**EXTRAIT DU DOCUMENT:**
· · ·
Par un arrêt du 10 octobre 2013, la Cour de justice de l’Union européenne définit les règles de financement des prestations de maladie des retraités.
Deux ressortissants européens résidant en France et en Espagne perçoivent des pensions de vieillesse versées par plusieurs États membres, dont les Pays-Bas. L’institution sociale néerlandaise prélève des cotisations d’assurance maladie sur ces pensions malgré la résidence des intéressés hors du territoire national de l’État débiteur. Les retraités contestent ces prélèvements devant les tribunaux au motif qu’ils ne seraient plus soumis à la législation sociale de cet État membre. Saisi par les requérants de l’appel introduit contre les jugements du Rechtbank Amsterdam, le Centrale Raad van Beroep sursoit à statuer le 27 juin 2012. Les demandeurs soutiennent que la compétence doit être déterminée par la législation sur la maladie à laquelle ils furent jadis affiliés obligatoirement. L’institution défenderesse affirme au contraire que la durée totale d’assurance au titre de la vieillesse doit désigner l’État membre compétent financièrement. Le problème de droit consiste à déterminer si la notion de législation désigne le régime spécifique des retraites ou celui de l’assurance maladie. La Cour répond que la législation visée « est celle relative aux pensions ou aux rentes » dues au titre du droit de l’Union. L’explication du sens de cette règle de conflit précédera l’appréciation de sa valeur et de sa portée juridique pour les assurés migrants.
I. La consécration d’un lien de nature fonctionnelle entre le versement de la pension et la charge de l’assurance maladie
A. Le rattachement obligatoire de la charge financière des prestations de santé à l’État membre effectivement débiteur de la rente
La juridiction affirme que le système européen établit un lien structurel entre la compétence pour servir les pensions et l’obligation d’assumer les soins. Cette obligation de prise en charge des prestations de santé revêt un caractère accessoire à une compétence effective en matière de rentes de vieillesse. L’institution débitrice de la pension doit supporter les frais médicaux même si l’assuré réside sur le territoire d’un autre État membre de l’Union. Ainsi, la charge des prestations de maladie incombe à l’institution de l’État à la législation duquel le titulaire fut soumis le plus longtemps.
· · ·
**DONNÉES FOURNIES:**

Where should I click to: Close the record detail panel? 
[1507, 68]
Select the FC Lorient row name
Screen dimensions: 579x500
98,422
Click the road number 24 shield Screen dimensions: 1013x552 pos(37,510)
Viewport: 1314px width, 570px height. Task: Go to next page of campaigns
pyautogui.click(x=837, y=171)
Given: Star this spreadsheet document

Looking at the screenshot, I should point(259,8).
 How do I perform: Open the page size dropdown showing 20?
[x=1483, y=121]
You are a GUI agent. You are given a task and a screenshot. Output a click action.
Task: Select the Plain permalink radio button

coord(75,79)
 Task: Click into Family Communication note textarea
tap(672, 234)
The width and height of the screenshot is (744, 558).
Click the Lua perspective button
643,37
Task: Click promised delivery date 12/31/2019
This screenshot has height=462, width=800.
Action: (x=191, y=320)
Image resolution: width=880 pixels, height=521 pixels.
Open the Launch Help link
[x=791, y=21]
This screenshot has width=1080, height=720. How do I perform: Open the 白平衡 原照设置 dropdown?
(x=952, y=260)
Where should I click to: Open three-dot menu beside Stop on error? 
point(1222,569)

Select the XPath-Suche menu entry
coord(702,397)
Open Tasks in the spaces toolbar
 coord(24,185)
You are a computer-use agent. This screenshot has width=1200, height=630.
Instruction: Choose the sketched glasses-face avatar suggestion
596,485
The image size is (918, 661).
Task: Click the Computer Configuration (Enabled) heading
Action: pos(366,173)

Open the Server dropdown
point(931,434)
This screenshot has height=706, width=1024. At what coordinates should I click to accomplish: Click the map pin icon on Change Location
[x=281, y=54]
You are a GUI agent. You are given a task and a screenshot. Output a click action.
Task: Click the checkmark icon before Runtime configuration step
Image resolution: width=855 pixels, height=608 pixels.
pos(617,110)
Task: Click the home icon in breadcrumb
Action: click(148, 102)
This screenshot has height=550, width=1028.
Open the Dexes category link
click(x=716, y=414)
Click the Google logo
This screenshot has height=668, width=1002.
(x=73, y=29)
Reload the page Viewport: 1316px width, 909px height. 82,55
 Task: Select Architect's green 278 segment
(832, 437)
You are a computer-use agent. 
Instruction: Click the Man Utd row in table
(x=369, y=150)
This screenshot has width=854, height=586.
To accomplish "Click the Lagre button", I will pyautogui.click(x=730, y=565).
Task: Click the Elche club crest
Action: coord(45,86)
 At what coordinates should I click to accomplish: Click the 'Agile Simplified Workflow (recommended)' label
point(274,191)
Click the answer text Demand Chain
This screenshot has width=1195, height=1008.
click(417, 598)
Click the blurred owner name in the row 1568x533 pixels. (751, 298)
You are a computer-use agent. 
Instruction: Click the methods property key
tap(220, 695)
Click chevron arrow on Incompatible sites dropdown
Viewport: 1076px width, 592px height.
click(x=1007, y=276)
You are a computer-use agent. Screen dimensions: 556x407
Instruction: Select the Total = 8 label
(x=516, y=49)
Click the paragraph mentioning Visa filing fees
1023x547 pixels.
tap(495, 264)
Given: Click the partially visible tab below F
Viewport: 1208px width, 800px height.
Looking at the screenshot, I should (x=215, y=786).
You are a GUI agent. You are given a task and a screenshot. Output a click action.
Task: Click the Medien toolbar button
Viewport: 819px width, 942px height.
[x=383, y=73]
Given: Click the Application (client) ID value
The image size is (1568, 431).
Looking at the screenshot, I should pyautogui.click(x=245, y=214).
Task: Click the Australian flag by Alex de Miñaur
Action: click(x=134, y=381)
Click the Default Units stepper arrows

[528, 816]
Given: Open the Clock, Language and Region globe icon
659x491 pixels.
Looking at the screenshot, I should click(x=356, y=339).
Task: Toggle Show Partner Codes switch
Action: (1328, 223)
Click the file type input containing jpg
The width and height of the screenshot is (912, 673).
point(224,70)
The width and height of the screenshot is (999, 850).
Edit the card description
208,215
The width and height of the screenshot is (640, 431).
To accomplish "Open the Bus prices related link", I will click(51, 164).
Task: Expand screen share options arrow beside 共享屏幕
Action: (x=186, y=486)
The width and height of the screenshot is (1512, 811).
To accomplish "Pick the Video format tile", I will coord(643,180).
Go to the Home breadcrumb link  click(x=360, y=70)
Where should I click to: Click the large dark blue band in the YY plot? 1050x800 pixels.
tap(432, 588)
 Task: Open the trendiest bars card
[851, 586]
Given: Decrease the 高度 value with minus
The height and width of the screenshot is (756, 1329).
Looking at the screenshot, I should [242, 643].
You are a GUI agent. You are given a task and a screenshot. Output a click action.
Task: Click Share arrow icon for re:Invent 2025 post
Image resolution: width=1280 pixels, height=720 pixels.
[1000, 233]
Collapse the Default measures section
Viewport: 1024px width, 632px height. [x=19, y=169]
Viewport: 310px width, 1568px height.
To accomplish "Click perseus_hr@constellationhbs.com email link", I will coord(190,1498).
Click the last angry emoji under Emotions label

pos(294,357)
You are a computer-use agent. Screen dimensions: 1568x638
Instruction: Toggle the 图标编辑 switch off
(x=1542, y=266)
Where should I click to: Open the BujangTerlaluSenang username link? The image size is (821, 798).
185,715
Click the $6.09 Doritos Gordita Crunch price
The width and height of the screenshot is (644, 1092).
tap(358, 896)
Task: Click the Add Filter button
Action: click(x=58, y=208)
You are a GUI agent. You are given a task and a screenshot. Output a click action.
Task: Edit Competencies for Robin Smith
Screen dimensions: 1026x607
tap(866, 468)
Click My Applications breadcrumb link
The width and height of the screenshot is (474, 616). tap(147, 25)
· · ·
**CONSIGNE:** Dans l'extrait du document, à quelle date le Centrale Raad van Beroep a-t-il sursis à statuer ? Répondez en une phrase, s'il vous plaît. Les lignes ci-dessus n'ont aucun rôle ici.

**RÉPONSE RÉDIGÉE:** Le Centrale Raad van Beroep a sursis à statuer le 27 juin 2012.